The 5-number summary for Life Expectancy

   Min. 1st Qu.  Median    Mean 3rd Qu.    Max. 
  51.00   65.75   73.90   71.62   76.95   88.00 

Applying **Robb’s Rule of Thumb,” notice that the mean and median are significantly differ (e.g. differ by more than $\frac{s}{10}$ ) since

\[\text{mean} - \text{median} = 71.62 - 73.9 = -2.28\]

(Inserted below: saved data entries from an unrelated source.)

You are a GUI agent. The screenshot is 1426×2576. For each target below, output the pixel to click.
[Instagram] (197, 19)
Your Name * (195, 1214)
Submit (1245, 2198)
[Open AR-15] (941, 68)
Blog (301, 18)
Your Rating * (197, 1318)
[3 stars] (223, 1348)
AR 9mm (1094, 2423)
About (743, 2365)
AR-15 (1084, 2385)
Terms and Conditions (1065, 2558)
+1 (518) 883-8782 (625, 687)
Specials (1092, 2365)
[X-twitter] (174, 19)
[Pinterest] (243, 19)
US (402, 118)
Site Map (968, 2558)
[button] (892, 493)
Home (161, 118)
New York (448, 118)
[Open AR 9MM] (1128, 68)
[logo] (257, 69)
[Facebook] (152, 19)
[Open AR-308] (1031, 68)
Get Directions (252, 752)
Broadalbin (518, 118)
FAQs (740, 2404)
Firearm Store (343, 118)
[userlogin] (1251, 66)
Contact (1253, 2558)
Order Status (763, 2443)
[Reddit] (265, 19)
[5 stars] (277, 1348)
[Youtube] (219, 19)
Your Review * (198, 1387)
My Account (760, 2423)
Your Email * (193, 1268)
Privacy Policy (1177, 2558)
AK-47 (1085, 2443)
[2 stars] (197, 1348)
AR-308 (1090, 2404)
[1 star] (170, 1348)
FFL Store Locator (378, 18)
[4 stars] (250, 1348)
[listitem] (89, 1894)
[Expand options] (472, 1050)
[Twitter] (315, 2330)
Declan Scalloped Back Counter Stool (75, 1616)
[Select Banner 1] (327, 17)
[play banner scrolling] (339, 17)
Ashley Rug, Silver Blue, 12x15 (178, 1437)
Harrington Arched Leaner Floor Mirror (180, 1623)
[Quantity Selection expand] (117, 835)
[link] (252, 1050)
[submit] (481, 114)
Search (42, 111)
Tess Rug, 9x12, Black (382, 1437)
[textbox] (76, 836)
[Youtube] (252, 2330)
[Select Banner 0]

The absolute value of the difference is greater than a tenth of the standard deviation: $$\frac{s}{10} = \frac{8.12}{10} = 0.812$$

Robb’s Rule of Thumb says that, in this instance, we would expect skew and outlier. This confirms the work above showing a skew to the left and several outliers to the left.